WHAT THE EXERCISE ASKS: Print nothing except the lines of the listing below from the line with "Cientos de interinos" to the line with "Certificados (25, 2429)", each exactly as written, both ends included.

THE DATA:
◆ ◆ ◆ ◆ ◆ ◆ ◆

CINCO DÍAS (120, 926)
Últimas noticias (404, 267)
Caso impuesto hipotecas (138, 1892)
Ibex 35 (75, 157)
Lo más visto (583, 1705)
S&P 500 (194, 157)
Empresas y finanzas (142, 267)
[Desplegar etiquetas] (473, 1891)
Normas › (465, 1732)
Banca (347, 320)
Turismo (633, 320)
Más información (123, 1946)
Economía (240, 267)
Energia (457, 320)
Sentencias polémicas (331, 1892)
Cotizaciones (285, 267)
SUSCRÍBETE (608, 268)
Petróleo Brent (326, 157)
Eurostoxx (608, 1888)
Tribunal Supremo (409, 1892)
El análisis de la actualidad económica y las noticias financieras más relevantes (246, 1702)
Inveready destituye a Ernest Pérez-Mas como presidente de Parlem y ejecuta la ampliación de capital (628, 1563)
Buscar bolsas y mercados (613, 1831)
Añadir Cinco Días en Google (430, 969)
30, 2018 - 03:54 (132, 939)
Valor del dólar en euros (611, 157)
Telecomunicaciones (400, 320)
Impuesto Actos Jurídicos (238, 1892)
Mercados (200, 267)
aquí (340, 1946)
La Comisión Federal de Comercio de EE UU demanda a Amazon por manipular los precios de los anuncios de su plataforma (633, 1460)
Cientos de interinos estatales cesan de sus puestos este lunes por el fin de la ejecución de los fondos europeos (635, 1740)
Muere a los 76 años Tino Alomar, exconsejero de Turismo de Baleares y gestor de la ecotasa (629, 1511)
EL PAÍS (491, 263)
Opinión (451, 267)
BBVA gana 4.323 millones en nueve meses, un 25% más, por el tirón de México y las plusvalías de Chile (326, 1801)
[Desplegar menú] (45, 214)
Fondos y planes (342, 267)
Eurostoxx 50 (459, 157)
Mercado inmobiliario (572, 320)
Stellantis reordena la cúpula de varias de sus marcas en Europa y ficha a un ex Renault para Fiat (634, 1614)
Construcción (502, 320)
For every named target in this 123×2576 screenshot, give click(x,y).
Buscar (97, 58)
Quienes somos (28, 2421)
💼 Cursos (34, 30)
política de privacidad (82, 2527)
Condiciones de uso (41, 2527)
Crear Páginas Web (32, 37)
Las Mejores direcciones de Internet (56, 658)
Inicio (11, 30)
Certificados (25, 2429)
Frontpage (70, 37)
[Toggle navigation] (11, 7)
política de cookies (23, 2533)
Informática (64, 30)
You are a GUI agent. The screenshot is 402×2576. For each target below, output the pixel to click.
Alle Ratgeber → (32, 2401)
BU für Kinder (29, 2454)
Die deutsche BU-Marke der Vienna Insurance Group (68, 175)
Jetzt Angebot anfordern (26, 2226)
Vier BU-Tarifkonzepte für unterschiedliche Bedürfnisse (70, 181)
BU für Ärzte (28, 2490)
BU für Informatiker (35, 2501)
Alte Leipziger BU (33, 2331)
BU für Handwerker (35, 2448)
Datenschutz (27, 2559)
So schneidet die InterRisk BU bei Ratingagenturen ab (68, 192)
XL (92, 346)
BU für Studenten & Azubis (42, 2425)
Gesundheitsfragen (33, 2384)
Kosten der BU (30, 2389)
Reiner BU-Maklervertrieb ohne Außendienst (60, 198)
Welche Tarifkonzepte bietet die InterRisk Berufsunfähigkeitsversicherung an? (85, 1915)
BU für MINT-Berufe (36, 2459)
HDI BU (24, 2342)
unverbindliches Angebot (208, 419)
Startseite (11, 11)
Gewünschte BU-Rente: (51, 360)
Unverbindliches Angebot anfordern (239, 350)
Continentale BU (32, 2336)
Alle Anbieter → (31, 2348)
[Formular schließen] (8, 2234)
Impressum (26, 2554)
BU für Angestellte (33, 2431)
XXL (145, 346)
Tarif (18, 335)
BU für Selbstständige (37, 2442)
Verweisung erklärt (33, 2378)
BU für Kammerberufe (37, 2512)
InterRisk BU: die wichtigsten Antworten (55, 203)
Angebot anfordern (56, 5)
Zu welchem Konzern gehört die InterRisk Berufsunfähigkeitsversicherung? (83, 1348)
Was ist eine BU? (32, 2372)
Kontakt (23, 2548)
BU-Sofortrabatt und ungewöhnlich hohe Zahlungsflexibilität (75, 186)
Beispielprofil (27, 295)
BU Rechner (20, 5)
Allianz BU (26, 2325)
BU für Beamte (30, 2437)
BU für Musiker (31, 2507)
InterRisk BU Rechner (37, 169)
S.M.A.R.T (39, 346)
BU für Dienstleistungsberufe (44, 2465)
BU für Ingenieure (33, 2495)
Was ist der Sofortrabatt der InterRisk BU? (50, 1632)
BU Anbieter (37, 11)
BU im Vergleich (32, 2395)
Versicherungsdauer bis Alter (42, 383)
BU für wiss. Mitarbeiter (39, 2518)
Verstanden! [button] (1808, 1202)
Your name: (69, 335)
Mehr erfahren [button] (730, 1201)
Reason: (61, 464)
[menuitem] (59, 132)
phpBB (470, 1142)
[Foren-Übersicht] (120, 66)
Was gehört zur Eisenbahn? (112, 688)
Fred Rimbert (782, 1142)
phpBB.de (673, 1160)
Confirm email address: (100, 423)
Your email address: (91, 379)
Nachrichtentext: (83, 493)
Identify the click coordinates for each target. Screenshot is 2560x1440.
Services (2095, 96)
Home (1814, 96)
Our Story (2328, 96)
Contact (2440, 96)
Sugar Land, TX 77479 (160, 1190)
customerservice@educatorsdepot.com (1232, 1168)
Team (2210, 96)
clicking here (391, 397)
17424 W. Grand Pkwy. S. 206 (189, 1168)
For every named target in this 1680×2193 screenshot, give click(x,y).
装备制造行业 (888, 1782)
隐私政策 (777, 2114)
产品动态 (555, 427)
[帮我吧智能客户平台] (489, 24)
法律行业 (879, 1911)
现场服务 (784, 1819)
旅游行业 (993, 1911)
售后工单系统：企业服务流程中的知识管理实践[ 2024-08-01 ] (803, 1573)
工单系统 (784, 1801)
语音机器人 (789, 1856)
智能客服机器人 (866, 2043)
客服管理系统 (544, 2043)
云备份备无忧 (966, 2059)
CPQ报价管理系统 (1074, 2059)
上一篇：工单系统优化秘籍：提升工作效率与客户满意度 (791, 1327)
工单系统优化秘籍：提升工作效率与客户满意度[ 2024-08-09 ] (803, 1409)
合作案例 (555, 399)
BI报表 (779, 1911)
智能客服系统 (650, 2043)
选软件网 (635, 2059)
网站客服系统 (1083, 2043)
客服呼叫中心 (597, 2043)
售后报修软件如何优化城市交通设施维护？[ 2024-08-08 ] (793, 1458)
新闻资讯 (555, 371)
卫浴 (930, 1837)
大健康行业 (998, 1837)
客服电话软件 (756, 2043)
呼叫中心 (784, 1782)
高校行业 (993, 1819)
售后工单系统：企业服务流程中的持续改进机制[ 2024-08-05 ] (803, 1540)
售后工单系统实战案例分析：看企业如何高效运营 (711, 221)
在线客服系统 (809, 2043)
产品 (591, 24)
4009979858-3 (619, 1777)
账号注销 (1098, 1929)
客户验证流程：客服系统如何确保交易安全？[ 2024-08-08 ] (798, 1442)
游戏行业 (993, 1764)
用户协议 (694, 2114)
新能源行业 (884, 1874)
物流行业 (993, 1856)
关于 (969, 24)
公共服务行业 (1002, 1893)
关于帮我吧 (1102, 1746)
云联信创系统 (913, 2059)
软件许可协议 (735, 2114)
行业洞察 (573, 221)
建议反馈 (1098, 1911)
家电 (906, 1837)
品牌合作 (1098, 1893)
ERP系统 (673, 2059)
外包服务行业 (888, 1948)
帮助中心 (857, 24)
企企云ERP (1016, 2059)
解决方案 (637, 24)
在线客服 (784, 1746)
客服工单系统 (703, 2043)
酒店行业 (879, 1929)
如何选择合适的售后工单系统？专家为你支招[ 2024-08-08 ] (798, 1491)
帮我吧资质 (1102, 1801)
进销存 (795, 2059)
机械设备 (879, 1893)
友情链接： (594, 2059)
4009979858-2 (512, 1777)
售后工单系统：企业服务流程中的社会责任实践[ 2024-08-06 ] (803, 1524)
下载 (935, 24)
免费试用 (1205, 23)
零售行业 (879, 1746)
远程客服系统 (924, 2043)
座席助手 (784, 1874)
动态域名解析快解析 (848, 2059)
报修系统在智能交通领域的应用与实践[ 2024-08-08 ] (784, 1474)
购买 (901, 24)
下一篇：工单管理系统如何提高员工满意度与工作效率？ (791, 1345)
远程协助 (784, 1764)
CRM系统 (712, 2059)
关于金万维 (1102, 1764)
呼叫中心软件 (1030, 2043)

◆ ◆ ◆ ◆ ◆ ◆ ◆

ANSWER TO THIS TASK:
Cientos de interinos estatales cesan de sus puestos este lunes por el fin de la ejecución de los fondos europeos (635, 1740)
Muere a los 76 años Tino Alomar, exconsejero de Turismo de Baleares y gestor de la ecotasa (629, 1511)
EL PAÍS (491, 263)
Opinión (451, 267)
BBVA gana 4.323 millones en nueve meses, un 25% más, por el tirón de México y las plusvalías de Chile (326, 1801)
[Desplegar menú] (45, 214)
Fondos y planes (342, 267)
Eurostoxx 50 (459, 157)
Mercado inmobiliario (572, 320)
Stellantis reordena la cúpula de varias de sus marcas en Europa y ficha a un ex Renault para Fiat (634, 1614)
Construcción (502, 320)
For every named target in this 123×2576 screenshot, give click(x,y).
Buscar (97, 58)
Quienes somos (28, 2421)
💼 Cursos (34, 30)
política de privacidad (82, 2527)
Condiciones de uso (41, 2527)
Crear Páginas Web (32, 37)
Las Mejores direcciones de Internet (56, 658)
Inicio (11, 30)
Certificados (25, 2429)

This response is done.